#### TASK TO CARRY OUT:
What is wanted is every record, duplicated word for word.

- Opening Delimiter -

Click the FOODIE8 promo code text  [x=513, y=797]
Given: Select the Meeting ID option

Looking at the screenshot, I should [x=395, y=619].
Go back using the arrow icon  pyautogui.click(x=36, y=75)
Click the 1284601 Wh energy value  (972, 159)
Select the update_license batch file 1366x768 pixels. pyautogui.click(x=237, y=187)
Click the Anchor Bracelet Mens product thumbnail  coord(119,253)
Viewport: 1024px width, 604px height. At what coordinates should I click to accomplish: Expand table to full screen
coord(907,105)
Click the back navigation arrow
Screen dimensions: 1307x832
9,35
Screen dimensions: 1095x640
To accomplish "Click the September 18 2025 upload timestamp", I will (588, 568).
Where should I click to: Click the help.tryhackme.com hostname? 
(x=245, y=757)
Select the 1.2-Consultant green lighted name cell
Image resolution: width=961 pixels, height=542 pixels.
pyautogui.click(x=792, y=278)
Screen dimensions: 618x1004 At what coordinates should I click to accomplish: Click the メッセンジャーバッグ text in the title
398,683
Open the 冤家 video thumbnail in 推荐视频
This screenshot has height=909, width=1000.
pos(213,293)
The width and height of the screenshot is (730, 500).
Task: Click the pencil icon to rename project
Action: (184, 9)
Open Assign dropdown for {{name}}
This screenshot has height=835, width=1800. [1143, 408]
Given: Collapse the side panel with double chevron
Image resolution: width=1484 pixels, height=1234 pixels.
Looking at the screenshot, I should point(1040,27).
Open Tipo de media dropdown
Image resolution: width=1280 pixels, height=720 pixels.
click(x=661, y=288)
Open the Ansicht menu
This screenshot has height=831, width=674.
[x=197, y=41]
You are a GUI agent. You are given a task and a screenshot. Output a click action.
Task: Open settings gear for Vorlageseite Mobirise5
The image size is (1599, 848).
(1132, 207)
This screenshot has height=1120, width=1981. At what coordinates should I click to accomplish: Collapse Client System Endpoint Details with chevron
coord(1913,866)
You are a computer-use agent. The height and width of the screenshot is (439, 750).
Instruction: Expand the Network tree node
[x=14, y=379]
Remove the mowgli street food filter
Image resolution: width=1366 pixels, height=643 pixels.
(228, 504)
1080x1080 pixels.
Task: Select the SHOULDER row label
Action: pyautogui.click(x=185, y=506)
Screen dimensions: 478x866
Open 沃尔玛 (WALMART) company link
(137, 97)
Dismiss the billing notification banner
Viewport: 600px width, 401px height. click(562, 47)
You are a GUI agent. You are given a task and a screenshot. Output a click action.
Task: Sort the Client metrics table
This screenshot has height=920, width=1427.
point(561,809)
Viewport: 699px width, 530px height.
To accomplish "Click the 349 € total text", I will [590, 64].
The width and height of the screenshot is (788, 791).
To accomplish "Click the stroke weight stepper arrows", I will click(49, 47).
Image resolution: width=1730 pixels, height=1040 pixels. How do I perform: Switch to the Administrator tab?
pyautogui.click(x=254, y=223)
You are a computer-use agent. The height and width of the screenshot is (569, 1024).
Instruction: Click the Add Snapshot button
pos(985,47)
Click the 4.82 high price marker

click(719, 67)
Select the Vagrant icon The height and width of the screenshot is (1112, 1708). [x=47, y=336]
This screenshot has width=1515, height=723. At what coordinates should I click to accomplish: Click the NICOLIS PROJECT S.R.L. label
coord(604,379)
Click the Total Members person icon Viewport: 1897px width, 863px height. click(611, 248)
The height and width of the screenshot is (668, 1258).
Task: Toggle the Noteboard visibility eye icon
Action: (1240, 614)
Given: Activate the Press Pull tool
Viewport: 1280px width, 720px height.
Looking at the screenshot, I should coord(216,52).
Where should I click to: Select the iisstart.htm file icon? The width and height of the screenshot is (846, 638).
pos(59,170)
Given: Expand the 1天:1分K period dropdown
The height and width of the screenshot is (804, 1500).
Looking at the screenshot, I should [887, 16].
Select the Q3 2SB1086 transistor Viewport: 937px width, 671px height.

- Closing Delimiter -

#### YOUR RESPONSE:
Click the FOODIE8 promo code text  [x=513, y=797]
Given: Select the Meeting ID option

Looking at the screenshot, I should [x=395, y=619].
Go back using the arrow icon  pyautogui.click(x=36, y=75)
Click the 1284601 Wh energy value  (972, 159)
Select the update_license batch file 1366x768 pixels. pyautogui.click(x=237, y=187)
Click the Anchor Bracelet Mens product thumbnail  coord(119,253)
Viewport: 1024px width, 604px height. At what coordinates should I click to accomplish: Expand table to full screen
coord(907,105)
Click the back navigation arrow
Screen dimensions: 1307x832
9,35
Screen dimensions: 1095x640
To accomplish "Click the September 18 2025 upload timestamp", I will (588, 568).
Where should I click to: Click the help.tryhackme.com hostname? 
(x=245, y=757)
Select the 1.2-Consultant green lighted name cell
Image resolution: width=961 pixels, height=542 pixels.
pyautogui.click(x=792, y=278)
Screen dimensions: 618x1004 At what coordinates should I click to accomplish: Click the メッセンジャーバッグ text in the title
398,683
Open the 冤家 video thumbnail in 推荐视频
This screenshot has height=909, width=1000.
pos(213,293)
The width and height of the screenshot is (730, 500).
Task: Click the pencil icon to rename project
Action: (184, 9)
Open Assign dropdown for {{name}}
This screenshot has height=835, width=1800. [1143, 408]
Given: Collapse the side panel with double chevron
Image resolution: width=1484 pixels, height=1234 pixels.
Looking at the screenshot, I should point(1040,27).
Open Tipo de media dropdown
Image resolution: width=1280 pixels, height=720 pixels.
click(x=661, y=288)
Open the Ansicht menu
This screenshot has height=831, width=674.
[x=197, y=41]
You are a GUI agent. You are given a task and a screenshot. Output a click action.
Task: Open settings gear for Vorlageseite Mobirise5
The image size is (1599, 848).
(1132, 207)
This screenshot has height=1120, width=1981. At what coordinates should I click to accomplish: Collapse Client System Endpoint Details with chevron
coord(1913,866)
You are a computer-use agent. The height and width of the screenshot is (439, 750).
Instruction: Expand the Network tree node
[x=14, y=379]
Remove the mowgli street food filter
Image resolution: width=1366 pixels, height=643 pixels.
(228, 504)
1080x1080 pixels.
Task: Select the SHOULDER row label
Action: pyautogui.click(x=185, y=506)
Screen dimensions: 478x866
Open 沃尔玛 (WALMART) company link
(137, 97)
Dismiss the billing notification banner
Viewport: 600px width, 401px height. click(562, 47)
You are a GUI agent. You are given a task and a screenshot. Output a click action.
Task: Sort the Client metrics table
This screenshot has height=920, width=1427.
point(561,809)
Viewport: 699px width, 530px height.
To accomplish "Click the 349 € total text", I will [590, 64].
The width and height of the screenshot is (788, 791).
To accomplish "Click the stroke weight stepper arrows", I will click(49, 47).
Image resolution: width=1730 pixels, height=1040 pixels. How do I perform: Switch to the Administrator tab?
pyautogui.click(x=254, y=223)
You are a computer-use agent. The height and width of the screenshot is (569, 1024).
Instruction: Click the Add Snapshot button
pos(985,47)
Click the 4.82 high price marker

click(719, 67)
Select the Vagrant icon The height and width of the screenshot is (1112, 1708). [x=47, y=336]
This screenshot has width=1515, height=723. At what coordinates should I click to accomplish: Click the NICOLIS PROJECT S.R.L. label
coord(604,379)
Click the Total Members person icon Viewport: 1897px width, 863px height. click(611, 248)
The height and width of the screenshot is (668, 1258).
Task: Toggle the Noteboard visibility eye icon
Action: (1240, 614)
Given: Activate the Press Pull tool
Viewport: 1280px width, 720px height.
Looking at the screenshot, I should coord(216,52).
Where should I click to: Select the iisstart.htm file icon? The width and height of the screenshot is (846, 638).
pos(59,170)
Given: Expand the 1天:1分K period dropdown
The height and width of the screenshot is (804, 1500).
Looking at the screenshot, I should [887, 16].
Select the Q3 2SB1086 transistor Viewport: 937px width, 671px height.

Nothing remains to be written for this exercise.